Voice Browser Workshop Agenda

Cambridge, Massachussetts
13th October 1998

Workshop Announcement | Minutes | Papers

Summary

       8:30  - 9:00       Registration & Coffee
       9:00  - 10:45      Intro, Presentations
       10:30 - 10:50      Refreshment Break
       10:50 - 12:20      Presentations
       12:20 - 1:00       Lunch
       1:00  - 3:30       Presentations
       3:30  - 4:00       Refreshment break
       4:00  - 5:00       Panel Session
       5:00  - 5:30       Next Steps for W3C

Please remember when asking questions to use the microphones provided and to start with your name so we can capture this in the minutes!

8:30 Registration and Coffee

Meet up and collect your badges. Participants who are not from W3C member organizations need to pay a registration fee.

9:00 Welcome

Introduction to the W3C and the goals of the workshop.

9:15 Web Authoring Strategies for Voice Browsers

Kynn Bartlett <kynn@hwg.org>

Vice President of Marketing and Outreach,
HTML Writers Guild

The HTML Writers Guild is committed to developing, distributing, and teaching principles of Universally Accessible Design to our members and the web authoring community. The presentation will describe strategies recommending specific ways in which these principles can be applied to designing pages that are usable by voice browsers.

9:40 Web Accessibility, Universal Design, and Voice Browsing

Mark Hakkinen <hakkinen@dev.prodworks.com>

The Productivity Works, Inc.,
Trenton, New Jersey

Mark Hakkinen is Senior Vice President of The Productivity Works, a firm which develops products that emphasise non-visual interfaces to web-based content. With a background in human factors engineering, he has worked with audio and speech based systems since the late '70's, held user interface R&D positions at established and start-up firms, and co-founded his present firm three years ago. In addition to his current work in voice browsing, he is active in an international project applying W3C's SMIL, HTML, and XML to next generation digital talking books. His firm is a member of W3C and participates in the Web Accessibility Initiative.

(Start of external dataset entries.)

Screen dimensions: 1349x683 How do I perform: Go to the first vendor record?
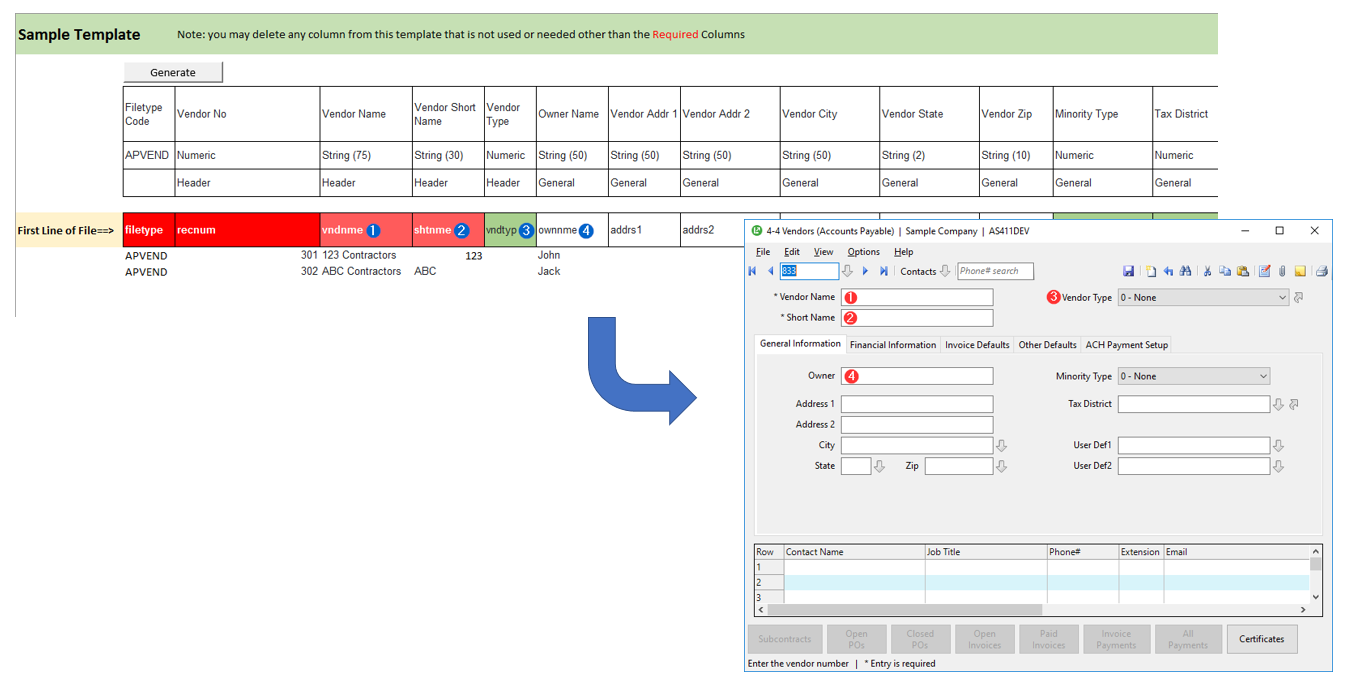[x=753, y=271]
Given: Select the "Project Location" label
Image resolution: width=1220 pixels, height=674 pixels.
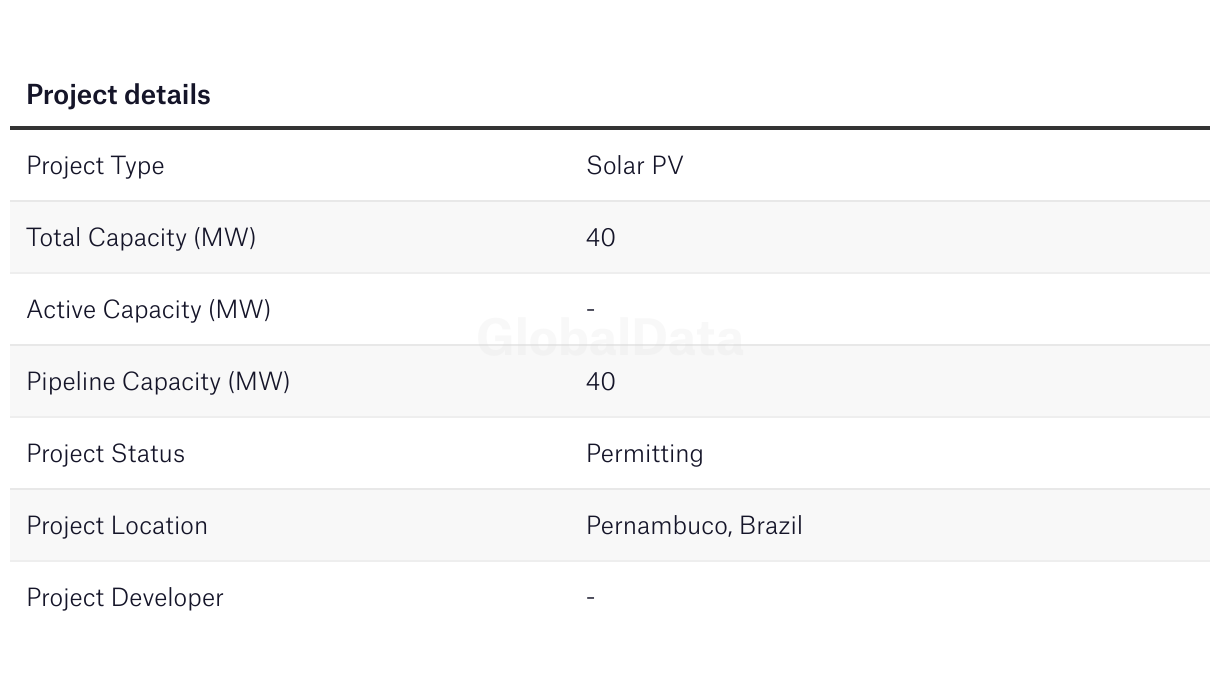Looking at the screenshot, I should point(117,526).
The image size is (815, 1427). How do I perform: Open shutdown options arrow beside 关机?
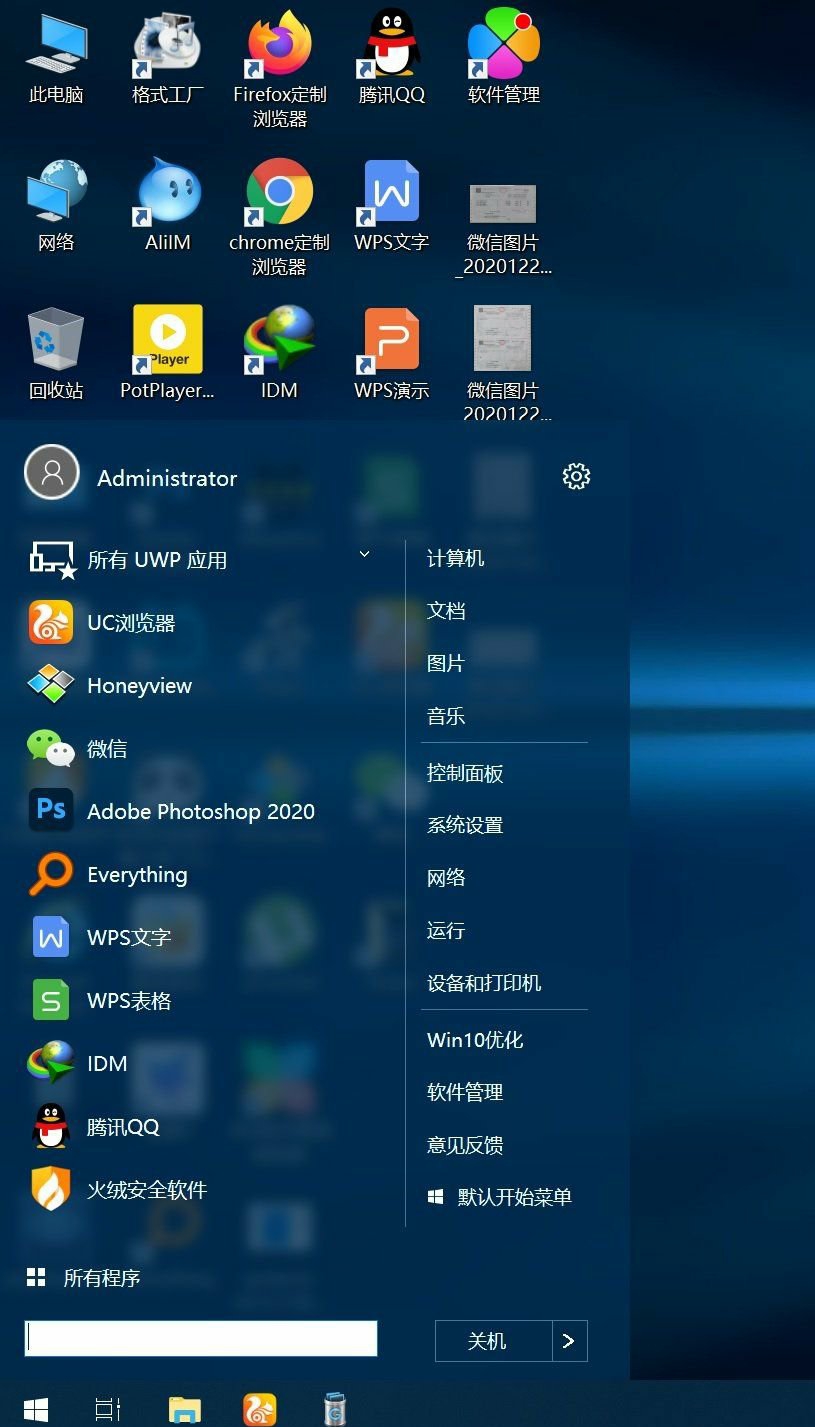[569, 1341]
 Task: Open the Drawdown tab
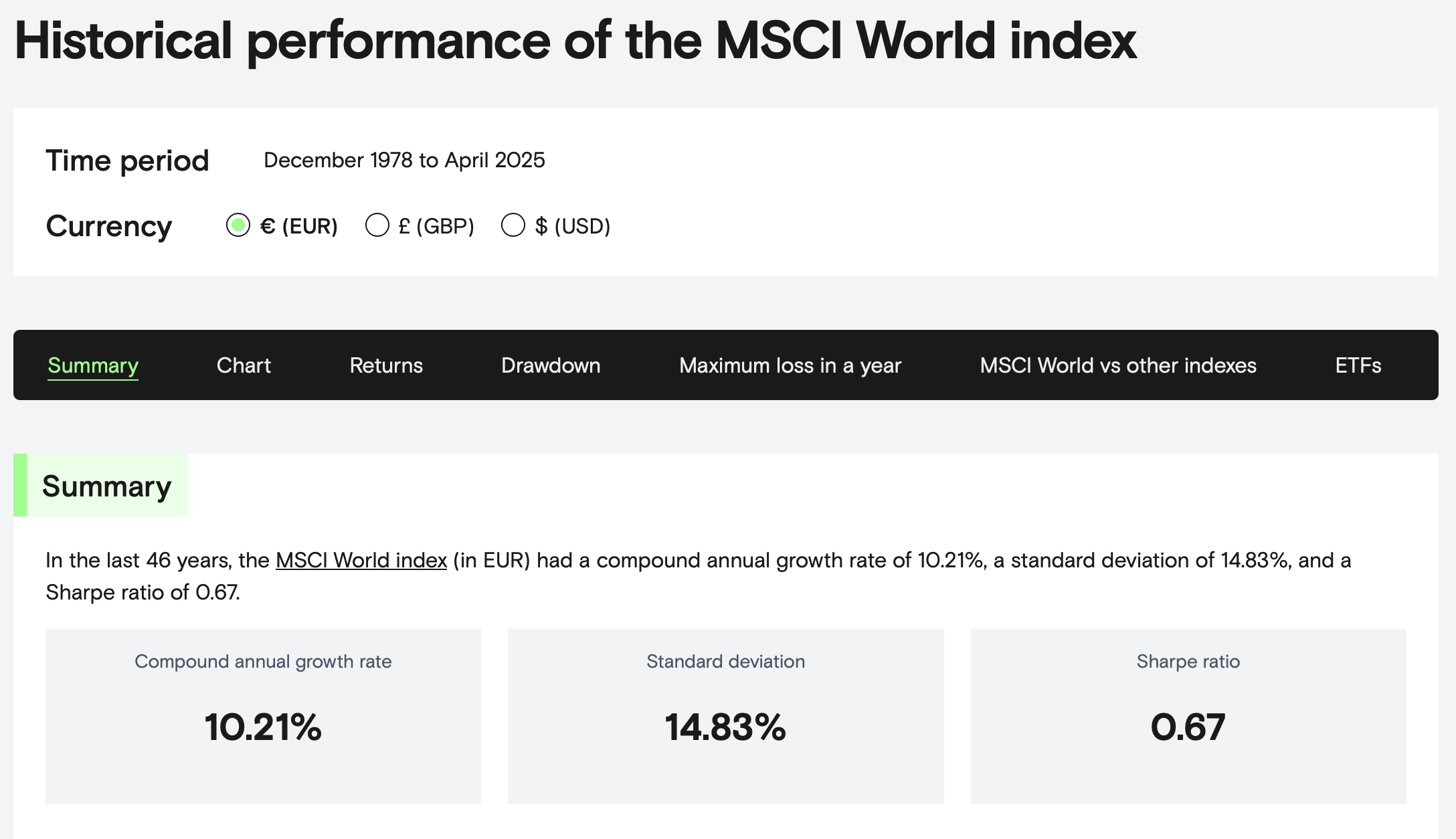pyautogui.click(x=551, y=365)
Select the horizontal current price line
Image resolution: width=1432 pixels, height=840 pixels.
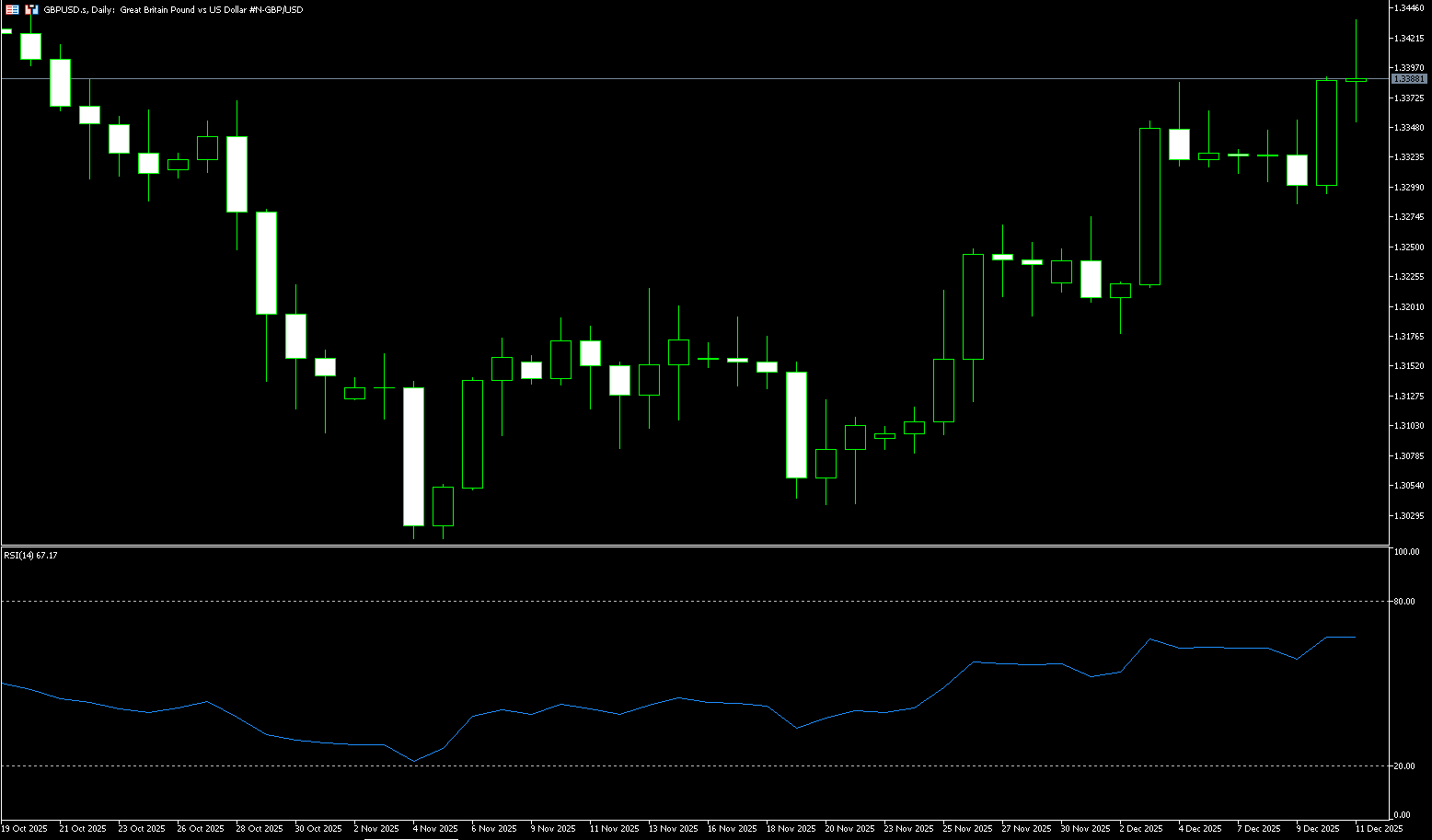coord(644,79)
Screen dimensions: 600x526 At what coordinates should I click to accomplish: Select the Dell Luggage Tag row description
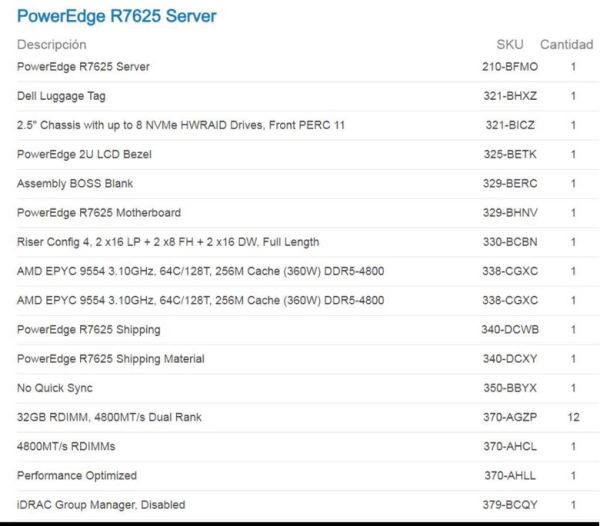[61, 96]
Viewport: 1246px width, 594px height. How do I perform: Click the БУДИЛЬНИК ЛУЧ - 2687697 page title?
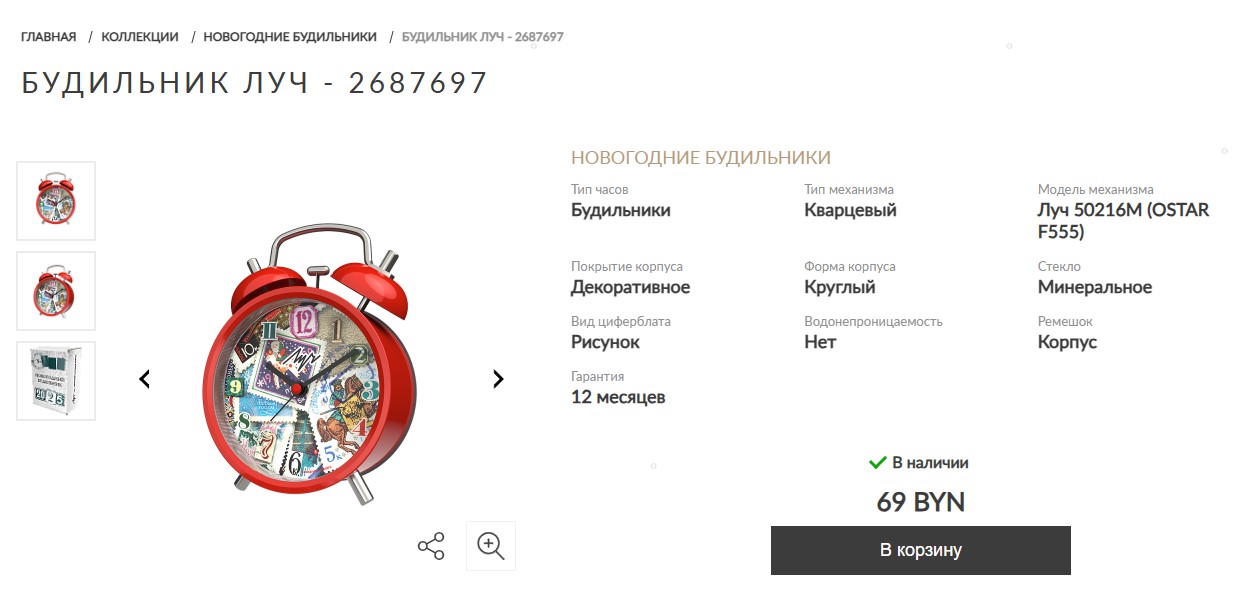pyautogui.click(x=254, y=83)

The challenge of providing web access to persons with visual and print disabilites spawned developments in User Agent design and HTML to improve access for those who could not browse visually. These developments made it possible for the visually disabled to effectively browse the web using auditory interfaces. This achievement is readily applicable to opening the benefits of the web to a much larger audience through the telephone and small devices. Can the web be equally accessible on visual and non-visual clients? The concept of universal clients to the web is key: author once and browse everywhere. HTML accessibility, Cascading Style Sheets and DOM have proven instrumental in the development of non-visual browsing, and it is through this path that we see the web opened to a significantly wider audience, in an open, standards-based manner. Examples will be presented via demonstration using a telephone-based voice browser.

10:05 IBM Special Needs Self Voicing Browser

James Thatcher <thatch@us.ibm.com>

Dr. Jim Thatcher is the Technology Consultant on vision issues for IBM Special Needs Systems in Austin Texas. He has been working in the area of access to computing with speech for 15 years. Jim is the father of the IBM Screen Readers, having developed the prototype for IBM Screen Reader for DOS well before "screen reader" was a phrase in our vocabulary.

Today Jim focuses on access to the web with IBM's forthcoming Home Page Reader and Java access and IBM's experimental Self Voicing Kit for Java.

10:30 Refreshment break

10:50 Voice Browsers and the Web

Dave Raggett <dsr@w3.org> (W3C lead for HTML)
Or Ben-Natan <orben@microsoft.com> (Microsoft Corporation)

We describe features needed for effective interaction with Web browsers using voice input and output. Some extensions are proposed to HTML 4.0 and CSS2 to support voice browsing, and some work is proposed in the area of speech recognition and synthesis to make voice browsers more effective.

11:15 Voice Access to The Internet

George White <gwhite@genmagic.com>

General Magic.

This talk explains the technologies behind the General Magic telephone service, Portico. Portico provides a speech recognizing communication assistant to access information on the Internet and devices connected to the Internet such as PCs and PDAs. It provides telephone access to public and personal information and provides sophisticated control over telephony functions such as dial-by-name, find-me-follow-me, automated call-back and call-screening. It features a powerful, server based, voice user interface with automatic speech recognition, text-to-speech and personality simulation technology. It accepts continuous speech input over the phone for limited domains, reads e-mail with TTS, and has a high quality recorded voice to embody personality. It provides telephone access to a unified Voice-Mail / Email / Fax Message Box, a unified phone-book & address-book, a personal calendar, news, and stocks. Portico also provides Internet GUI access to same data and it synchronizes GUI and VUI calendars, address books, voice mail and email. Portico will be demonstrated as part of the presentation.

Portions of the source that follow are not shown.